L’exercice d’aérocombat « Chergui », conduit conjointement par les Forces armées royales (FAR) et les forces françaises, s’est achevé au Maroc, marquant une nouvelle étape dans la coopération militaire bilatérale et l’entraînement à la haute intensité en milieu désertique.
Selon un communiqué de l’état-major français, les manœuvres de l’exercice conjoint « Chergui » ont permis « d’entraîner les unités à la haute intensité » et de consolider « l’interopérabilité et la coordination opérationnelle entre les deux armées ». Les entraînements, menés dans un environnement désertique exigeant, ont mis l’accent sur la manœuvre aérienne, la coordination au sol et le soutien logistique interarmées.
L’exercice « Chergui », organisé régulièrement sur le sol marocain, illustre la coopération de défense étroite entre Rabat et Paris, fondée sur des décennies d’échanges stratégiques et d’opérations conjointes. Il s’inscrit dans le cadre du partenariat de sécurité méditerranéenne et sahélo-saharienne, où les deux pays partagent des intérêts communs en matière de lutte contre le terrorisme et de stabilité régionale.
Les autorités militaires des deux pays ont salué « la qualité des échanges et la cohésion opérationnelle » ayant marqué cette édition. Pour les FAR comme pour les forces françaises, cet exercice reflète une « même volonté d’agir ensemble pour la sécurité et la stabilité dans l’espace méditerranéen ».
Chars M1A2 Abrams marocains, hélicoptères Gazelle, Tigre et NH90 français participent à des scénarios d’engagement tactique conçus pour évaluer la coordination entre forces terrestres et aériennes. Les reliefs montagneux de l’Atlas et les conditions climatiques extrêmes d’Errachidia imposent une rigueur de chaque instant, testant à la fois la capacité d’adaptation des hommes et la résistance du matériel.

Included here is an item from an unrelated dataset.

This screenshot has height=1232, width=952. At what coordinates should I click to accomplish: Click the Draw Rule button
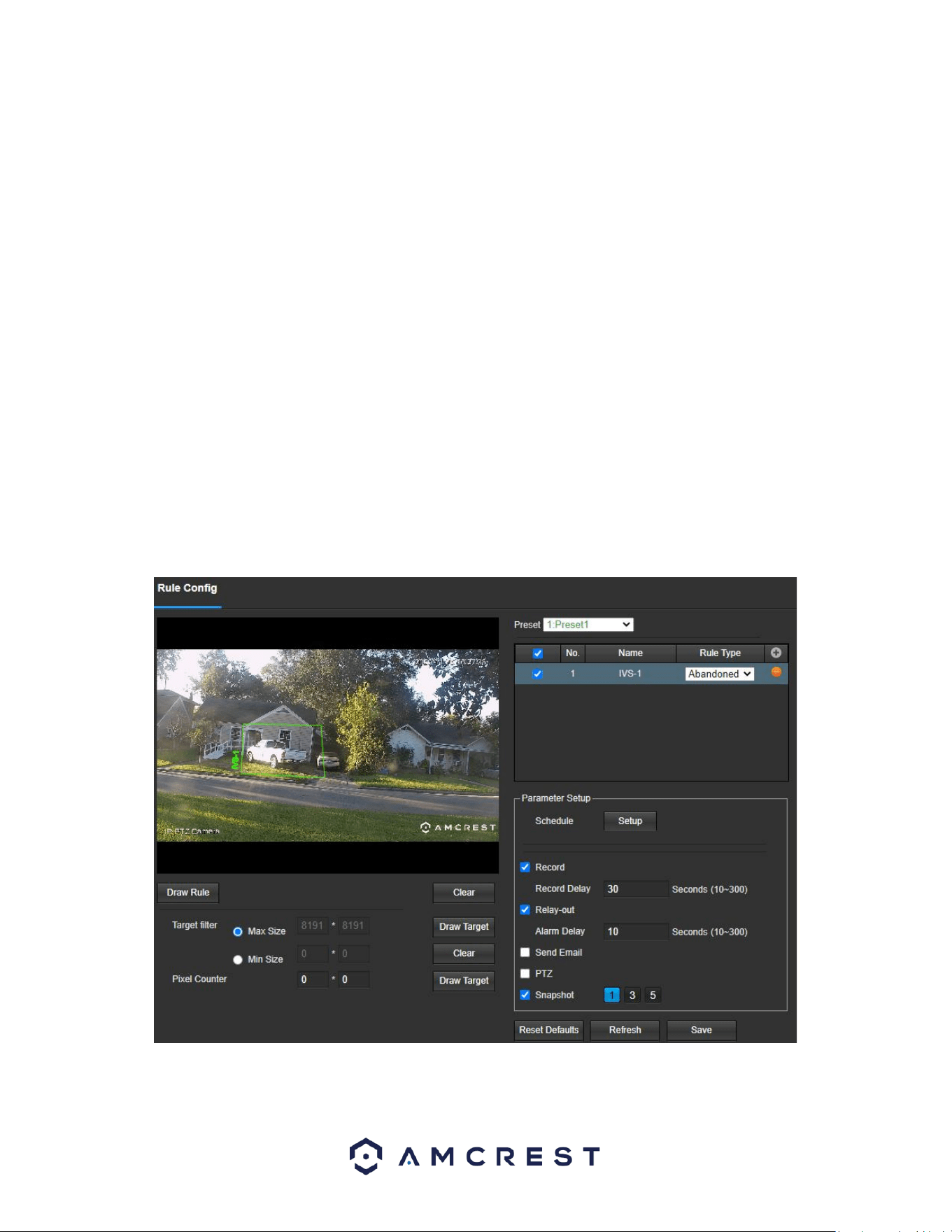point(188,893)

Mais «Chergui» ne se limite pas à un simple exercice d’entraînement. Il traduit la volonté des deux pays d’approfondir leur partenariat stratégique. Pour le Maroc, il s’agit de consolider son rôle régional dans la coopération sécuritaire. Pour la France, c’est une occasion de renforcer ses liens opérationnels avec un allié stable et expérimenté au Maghreb et en Afrique de l’Ouest.